Правда была в том, что, вопреки поговорке «разбитое не склеить», себя Микки склеивал снова и снова: сначала бухлом, отравляя и без того потрёпанный организм, потом сексом, втрахивая в матрас, в стену, в пол любого, кто готов был оттопырить зад, и напоследок — дурью, расплавляя в черепной коробке остатки сбережённых на чёрный день мозгов. А Йен, вопреки поговорке «после драки кулаками не машут», махал ими и до, и после, и в процессе, на каком-то генетическом уровне стремясь разъебать то, что разъебано уже.
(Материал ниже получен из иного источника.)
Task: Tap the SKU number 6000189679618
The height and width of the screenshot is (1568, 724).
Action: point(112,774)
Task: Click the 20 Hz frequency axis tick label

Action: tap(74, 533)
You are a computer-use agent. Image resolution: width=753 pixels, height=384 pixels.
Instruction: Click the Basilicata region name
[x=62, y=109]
Он махал всегда где-то на периферии, почти что незримо, неосязаемо, но каждым разом попадал точно в цель: фальшиво-случайно забредал вечерами в «Алиби», таскался под путями, где Игги толкал местным наркоту, палил нечитаемыми взглядами с противоположной стороны дороги, проходя мимо.
[2:43] пожалуйста, давай поговорим.
[2:43] я буду на футбольном поле. приходи.
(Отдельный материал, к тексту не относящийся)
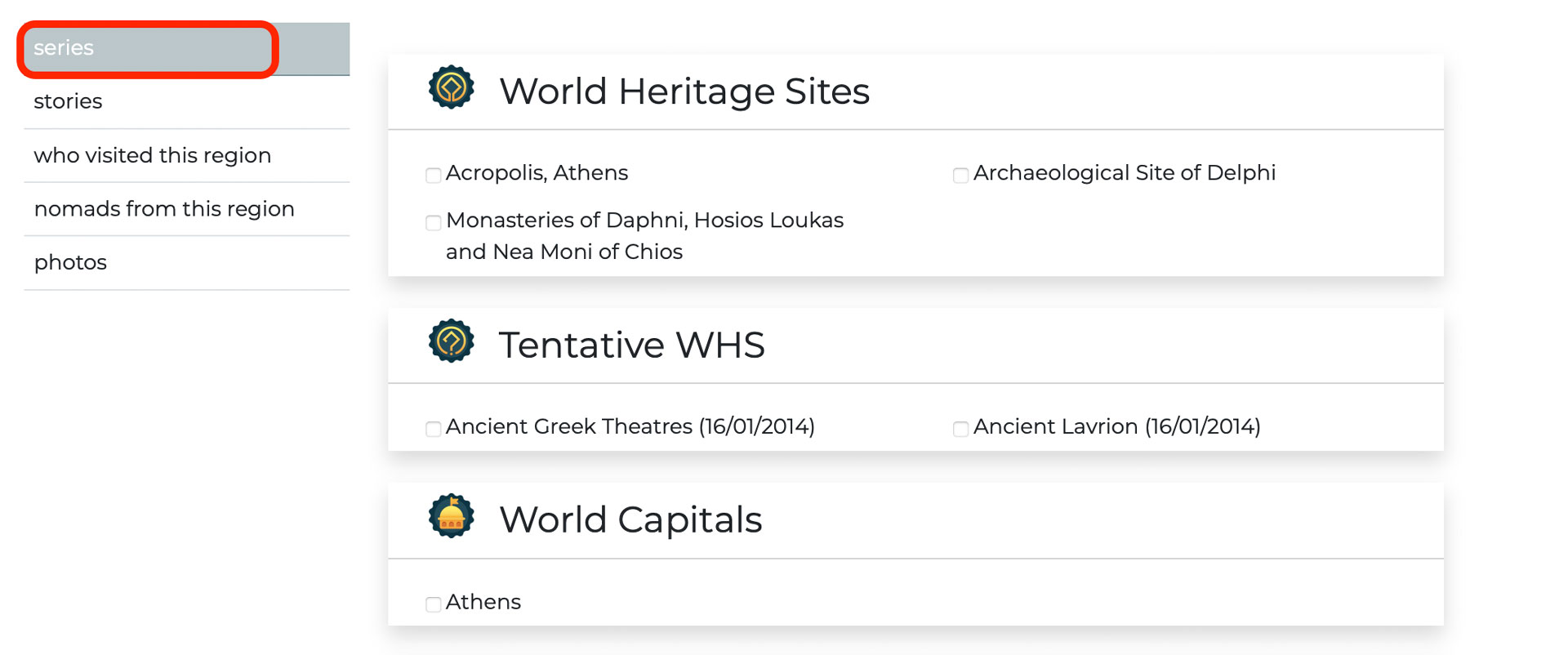Click the World Capitals dome icon
The height and width of the screenshot is (655, 1568).
pos(451,516)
И махать, очевидно, продолжал до сих пор, потому что экран, до этого не подающий признаки жизни (Микки успел с облегчением подумать, что телефон, наконец, сломался), помимо букв, вспыхнул размытой фотографией выставленных в ровненький, сука, ряд (как, блять, для отчёта врачу) оранжевых пузырьков с таблетками, которых было меньше, чем Микки помнил.
Он вздёрнул бровь, стряхнул щелчком большого пальца по фильтру пепел в образовавшуюся горку такого же у кровати и прищурился.
Конечно, рыжий мог просто ссыпать половину и выдать это за «я принимаю лекарства», но… ведь мог и правда их принимать? В любом случае, доверия он с недавнего времени вызывал не больше, чем Терри, со всей присущем ему искренностью уверяющий, что в ближайшую неделю за решётку не вернётся. У этих двух было кое-что общее — они оба умели виртуозно пиздеть и переобуваться со скоростью летящей в сердце девятимиллиметровой пули. И Микки на их трёп почему-то вёлся (может, потому что говорили они убедительно, а может, потому что Микки перед ними был слабовольным, бесхребетным овощем).
И может, именно по одной из этих причин он, не нажав на кнопку блокировки и не постаравшись заново уснуть, неторопливо поднялся на ноги, натянул на себя потёртые джинсы, растянутую кофту и подранные кроссовки, сунул за пояс пушку для надёжности, вложил в задний карман нож, решив, что, если чужие объяснения зайдут не в то русло, будет не прочь высечь пару слов у Галлагера на туловище, и вышел из дома.
Или, может, ему просто захотелось прогуляться?